Pre-configured loader (overrides data_path)

None

Returns:

Type Description
PipelineOrchestrator

PipelineOrchestrator ready for use

Usage

With data path (uses ParquetLoader)

pipeline = create_pipeline(data_path="/path/to/data")

With custom loader

pipeline = create_pipeline(loader=CSVLoader("/path/to/data"))

Without loader (use run_with_data)

pipeline = create_pipeline()

PipelineOrchestrator

The main pipeline class (note: the class is PipelineOrchestrator, not RWAPipeline):

rwa_calc.engine.pipeline.PipelineOrchestrator

Orchestrate the complete RWA calculation pipeline.

Implements PipelineProtocol over the Phase 4 fold orchestrator: the stage sequence is the literal engine/registry.PIPELINE_STAGES list, folded by engine/orchestrator.run_stages.

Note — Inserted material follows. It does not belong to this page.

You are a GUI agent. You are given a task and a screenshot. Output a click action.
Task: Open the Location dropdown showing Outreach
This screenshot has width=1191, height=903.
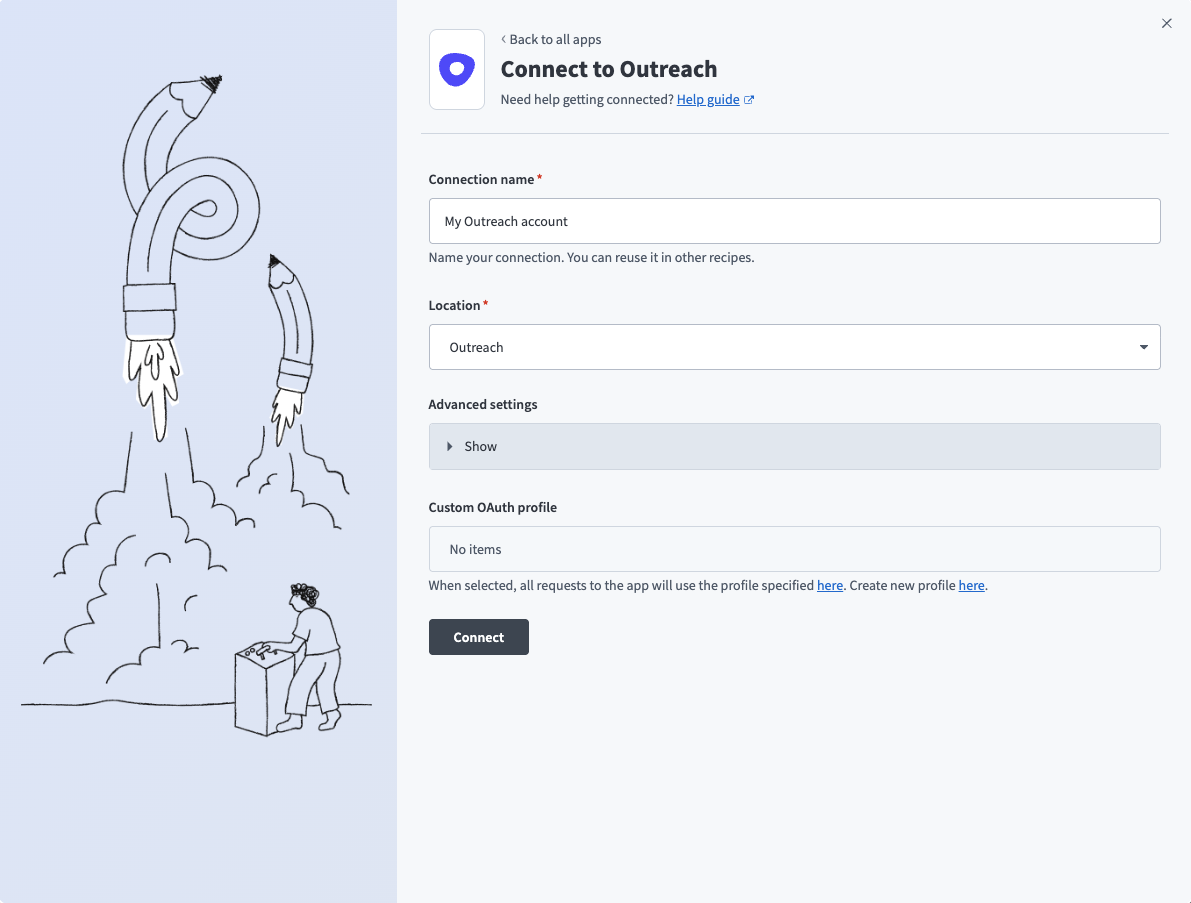click(794, 347)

This facade owns the run lifecycle (run_id, edge capture, FX-rate sync, error merge, audit persistence) and the per-run component wiring.

Components can be injected for testing or customisation; defaults are built fresh every run from the effective config (never cached across runs — a framework switch on a reused orchestrator gets framework-fresh components).

Usage

orchestrator = PipelineOrchestrator(loader=ParquetLoader(base_path)) result = orchestrator.run(config)

run(config)

Execute the complete RWA calculation pipeline.

Requires a loader to be configured.

Parameters:

Name Type Description Default
config CalculationConfig

Calculation configuration

required

Returns:

Type Description
AggregatedResultBundle

AggregatedResultBundle with all results and audit trail

Raises:

Type Description
ValueError

If no loader is configured

run_with_data(data, config, *, rulepack=None)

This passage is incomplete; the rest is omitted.